§ **EXERCISE**
Each record that follows is to be duplicated exactly, though its pictures are not.

§ **SUPPLIED MATERIAL**

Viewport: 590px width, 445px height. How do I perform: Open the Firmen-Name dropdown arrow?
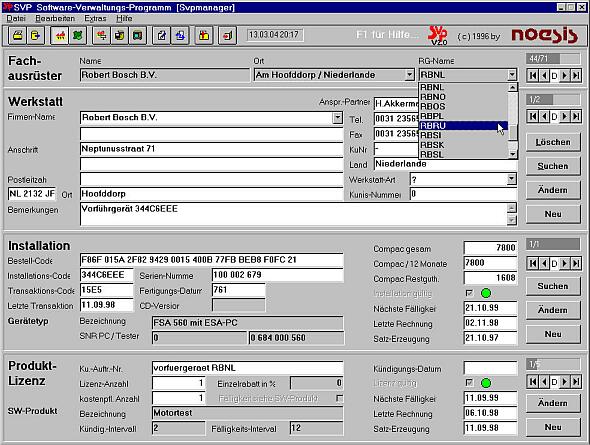coord(338,118)
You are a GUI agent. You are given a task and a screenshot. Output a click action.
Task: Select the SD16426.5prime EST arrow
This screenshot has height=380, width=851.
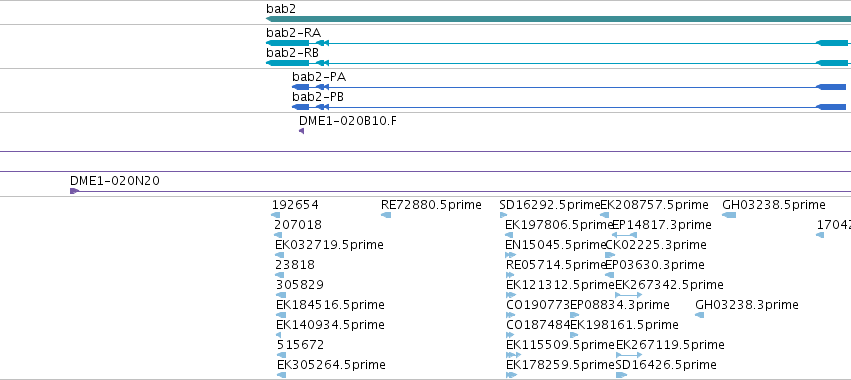[x=621, y=375]
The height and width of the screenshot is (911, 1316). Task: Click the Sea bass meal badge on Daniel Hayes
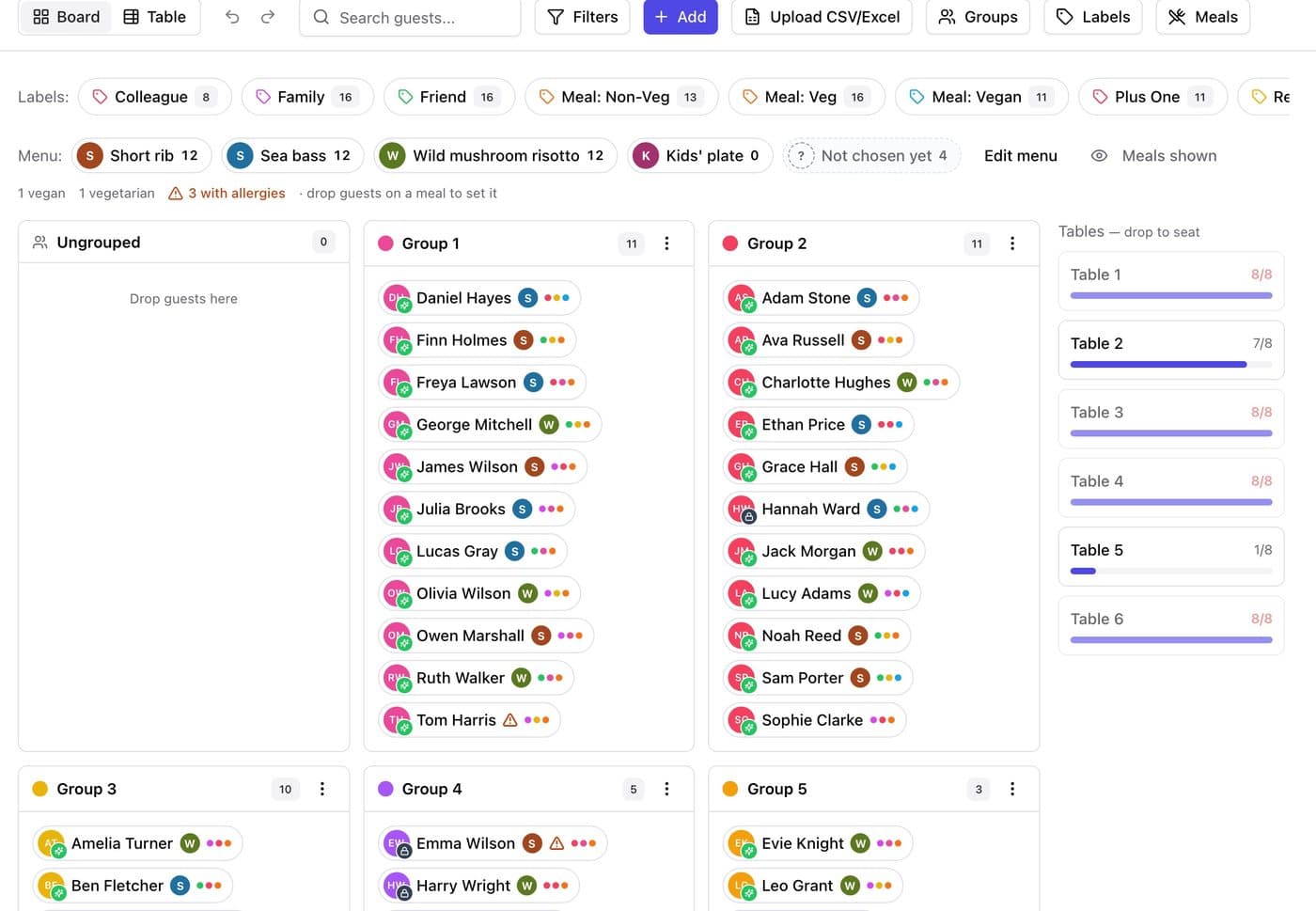528,298
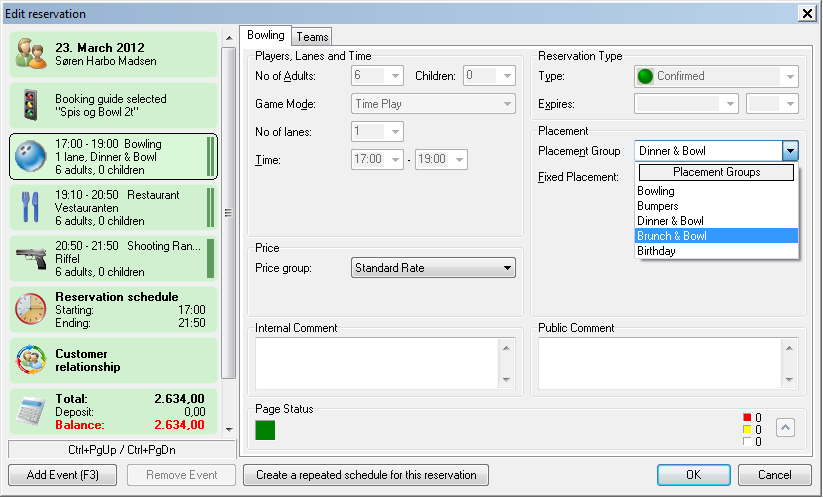The height and width of the screenshot is (498, 823).
Task: Collapse the Placement Group dropdown arrow
Action: 790,151
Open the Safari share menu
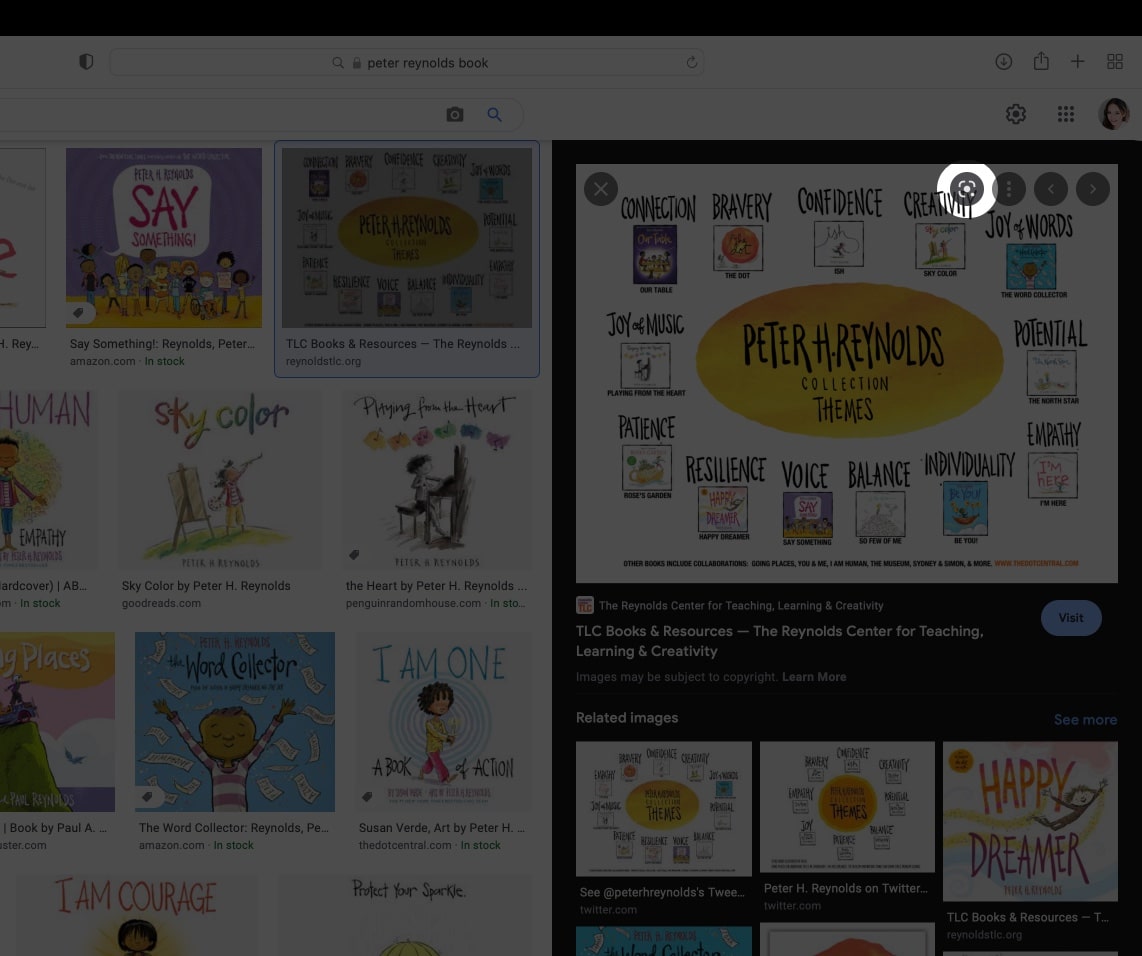Viewport: 1142px width, 956px height. 1041,62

§ **SOLUTION TO THIS PROBLEM**
Viewport: 590px width, 445px height. How do I perform: Open the Firmen-Name dropdown arrow?
coord(338,118)
You are a GUI agent. You are given a task and a screenshot. Output a click action.
Task: Select the SD16426.5prime EST arrow
This screenshot has height=380, width=851.
[x=621, y=375]
The height and width of the screenshot is (911, 1316). Task: Click the Sea bass meal badge on Daniel Hayes
528,298
The height and width of the screenshot is (498, 823).
Task: Collapse the Placement Group dropdown arrow
Action: 790,151
Open the Safari share menu
Viewport: 1142px width, 956px height. 1041,62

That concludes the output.